WHAT YOU SHOULD DO -
Beginning at the line that mentions "Where should I click to: Tap", retype the rest of the records below exactly. Pictures are not part of the copy.

(Collected data entries)
- - -
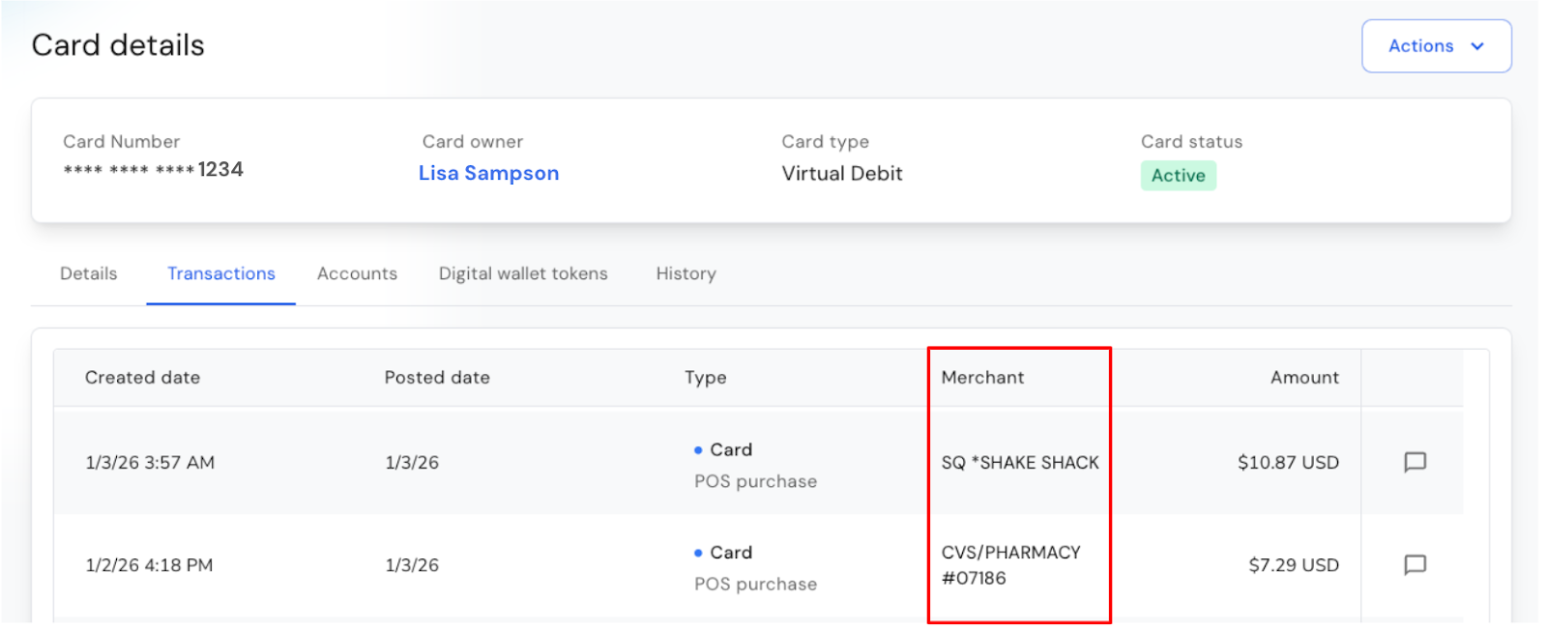This screenshot has width=1547, height=628.
Task: Open card owner Lisa Sampson's profile link
Action: 488,173
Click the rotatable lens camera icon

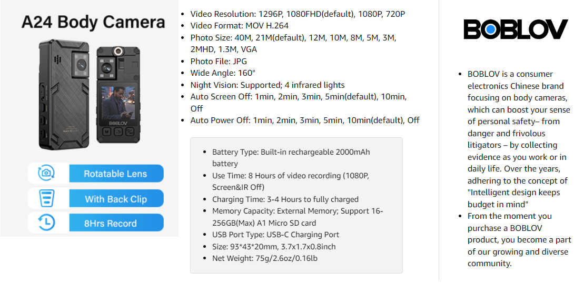pyautogui.click(x=46, y=173)
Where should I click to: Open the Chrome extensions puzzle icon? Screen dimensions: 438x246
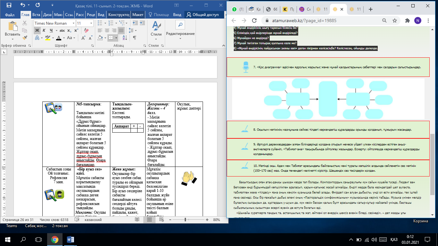click(x=407, y=21)
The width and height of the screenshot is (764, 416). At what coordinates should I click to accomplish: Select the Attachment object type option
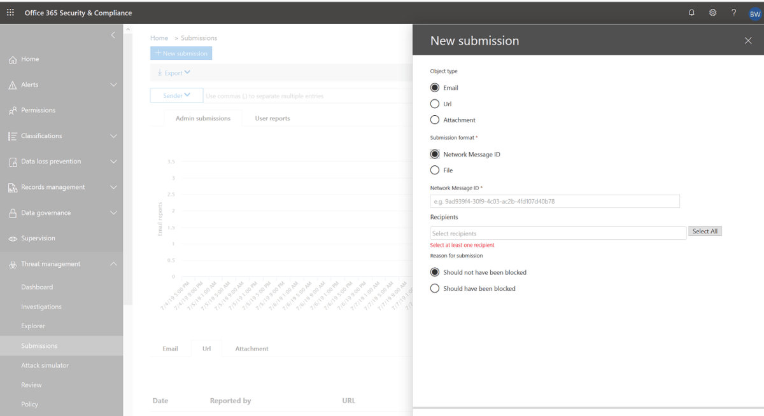tap(435, 120)
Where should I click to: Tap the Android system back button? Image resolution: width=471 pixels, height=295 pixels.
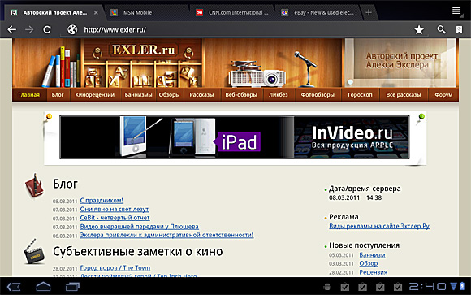(14, 287)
- - -
TASK SOLUTION -
Where should I click to: Tap the Android system back button? Image resolution: width=471 pixels, height=295 pixels.
(14, 287)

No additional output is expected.